[Collection entries]

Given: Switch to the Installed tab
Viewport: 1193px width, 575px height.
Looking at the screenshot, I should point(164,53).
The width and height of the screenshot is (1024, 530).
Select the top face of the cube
==
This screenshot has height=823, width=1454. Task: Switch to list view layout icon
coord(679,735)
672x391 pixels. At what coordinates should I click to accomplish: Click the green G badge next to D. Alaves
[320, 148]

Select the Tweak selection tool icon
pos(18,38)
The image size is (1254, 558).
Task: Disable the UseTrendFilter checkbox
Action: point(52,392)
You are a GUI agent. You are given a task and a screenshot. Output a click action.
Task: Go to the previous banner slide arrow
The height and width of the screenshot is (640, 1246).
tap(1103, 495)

_Exercise prompt_:
From the records above, retype only the lines starting at the line that contains "Viewport: 1193px width, 575px height." and ending at the line that contains "Select the top face of the cube", both included.

_Your response_:
Viewport: 1193px width, 575px height.
Looking at the screenshot, I should point(164,53).
The width and height of the screenshot is (1024, 530).
Select the top face of the cube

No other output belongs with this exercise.